Естественно. Все разговоры о живописи крутились вокруг имени Мане. Сезанн в тот момент казался многим «шумом из ничего»… Разумеется, я говорю о своей среде; в кругу профессиональных живописцев дело, вероятно, обстояло иначе… Как бы то ни было, именно Осенний салон 1905 года навел меня на мысль заняться живописью…


Вы ведь начали раньше…

Да, но по-другому. Первое время меня интересовал в основном рисунок. К 1902–1903 годам я начал писать в духе псевдоимпрессионизма, плохо понятого импрессионизма. В Руане у меня был друг, Пьер Дюмон [Пьер Дюмон (1884–1936) — французский живописец, участник Салона «Золотого сечения» (1912), автор ярких пастозных пейзажей, которые на время принесли ему репутацию одного из лучших в Париже мастеров городского вида. Дюмон прожил трудную, драматичную жизнь и в последние годы потерял рассудок. — Примеч. Пьера Кабанна. [Добавим к этому, что Дюмон был родом из Руана и учился там в Лицее Пьера Корнеля вместе с Дюшаном. Кроме того, в 1912 году он выступил издателем Альманаха «Золотого сечения». — Пер.]], который тоже делал нечто подобное, но несколько более разнузданно… Потом я перешел к фовизму.

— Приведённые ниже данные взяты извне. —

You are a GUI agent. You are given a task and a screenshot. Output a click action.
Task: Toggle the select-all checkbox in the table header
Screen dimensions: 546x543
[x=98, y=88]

Причем к фовизму, очень интенсивному по цвету! В Музее искусств Филадельфии, где благодаря дару Аренсбергов, о котором мы еще поговорим, демонстрируется почти всё ваше творчество, фовистские картины поражают энергией цвета. Один из ваших биографов, Робер Лебель, сравнивает их колорит с картинами ван Донгена и немецких экспрессионистов.

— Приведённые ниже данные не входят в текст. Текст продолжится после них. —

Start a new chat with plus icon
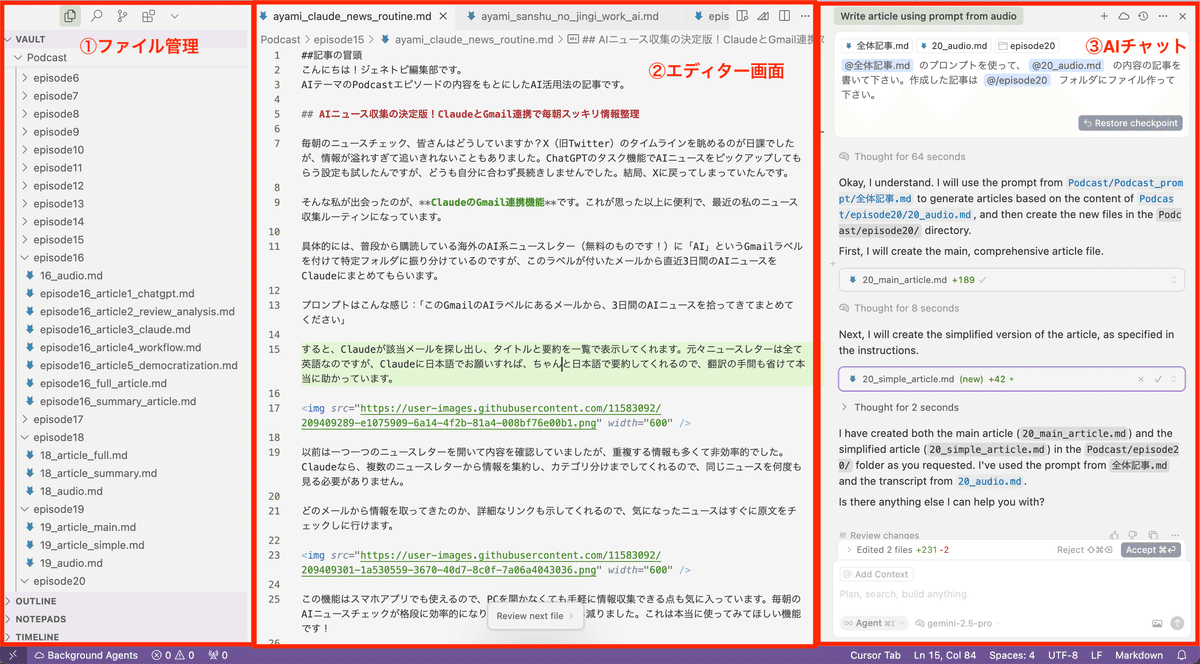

Честно говоря, я не помню, как к этому пришел. Очевидно, под влиянием Матисса. Ну конечно, именно с него всё это началось.


Вы с ним общались?

Нет. Я едва его знал; мы встречались, может быть, раза три за всю жизнь. Но меня глубоко поразили его картины в Осеннем салоне, особенно большие плоскостные фигуры, закрашенные красным и синим. Тогда это был гром среди ясного неба, как вы знаете. Это очень впечатляло. Еще мне нравился Жирьё [Пьер Жирьё (1876–1948) — один из самых заметных экспонентов Осеннего салона 1905 года. В тот момент он пользовался настолько же большим успехом, насколько полным оказалось его посмертное забвение. — Примеч. Пьера Кабанна. // И, вся оснежена погибших лет клоками, // Тоска, унынья плод, тираня скорбный дух, // Размеры страшные бессмертья примет вдруг.]…


Он познал свою минуту славы.

Но потом был начисто забыт. В его картинах меня привлекало нечто иератическое. Уж не знаю, где он откопал этот иератизм…

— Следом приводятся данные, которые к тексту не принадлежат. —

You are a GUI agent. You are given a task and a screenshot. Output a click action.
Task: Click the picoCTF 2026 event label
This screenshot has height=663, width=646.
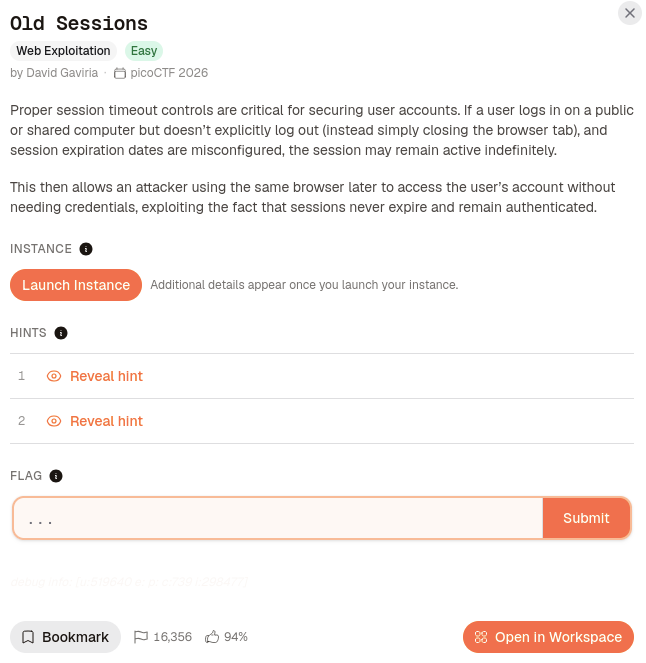pos(169,73)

А помимо Осеннего салона вы где-нибудь смотрели искусство, бывали в галереях?

Да, заходил к Дрюэ [В галерее Эжена Дрюэ (1867–1916), открытой в 1903 году, продавались работы многих ранних авангардистов, а также фоторепродукции картин (Дрюэ был профессиональным фотографом). После смерти основателя его вдова управляла галереей вплоть до ее закрытия в 1938 году.] на улицу Руаяль, где выставляли свежие работы интимистов вроде Боннара и Вюйара, которые противостояли фовистам. И еще Валлотона. Я всегда испытывал к нему слабость, потому что в эпоху, когда всё [в живописи. — Пер.] было красно-зеленым, он пользовался очень глубоким коричневым цветом в холодных, приглушенных оттенках; это оказалось предвосхищением палитры кубистов. С Пикассо я познакомился лишь в 1912–1913 годах и только шапочно знал Брака — здоровался с ним, не более того. Впрочем, он не общался ни с кем, кроме своих старых друзей. Играла свою роль и разница в возрасте.


Я вспоминаю одну фразу Вийона о Пикассо. На вопрос об их встречах на Монмартре он как-то неопределенно ответил: «Я видел Пикассо издалека». Эта «дистанция» между молодыми художниками одного или почти одного поколения, которые бывали в одних и тех же кафе, знали одних и тех же людей, показалась мне странной. Однако, действительно, Брак и Пикассо в это время уже существовали очень обособленно, замкнулись одновременно в своем квартале и в своем искусстве чуть ли не наглухо.

Так и есть. Тогдашний Париж был очень разобщенным, и квартал Пикассо и Брака — Монмартр — четко отделялся от прочих. Мне довелось изредка бывать там вместе с Пренсе [Морис Жозеф Пренсе (1875–1968), как считается, познакомил кубистов с некоторыми новшествами современной им математики, в частности с работами Анри Пуанкаре.]. Это был удивительный человек: простой учитель математики в бесплатной школе или каком-то подобном заведении, он подавал себя как важную птицу, знавшую всё о четвертом измерении; и к нему прислушивались. Метценже, будучи умным человеком, извлек из этого немалую пользу. О четвертом измерении заговорили, не зная толком, что это такое. Впрочем, с тех пор мало что изменилось.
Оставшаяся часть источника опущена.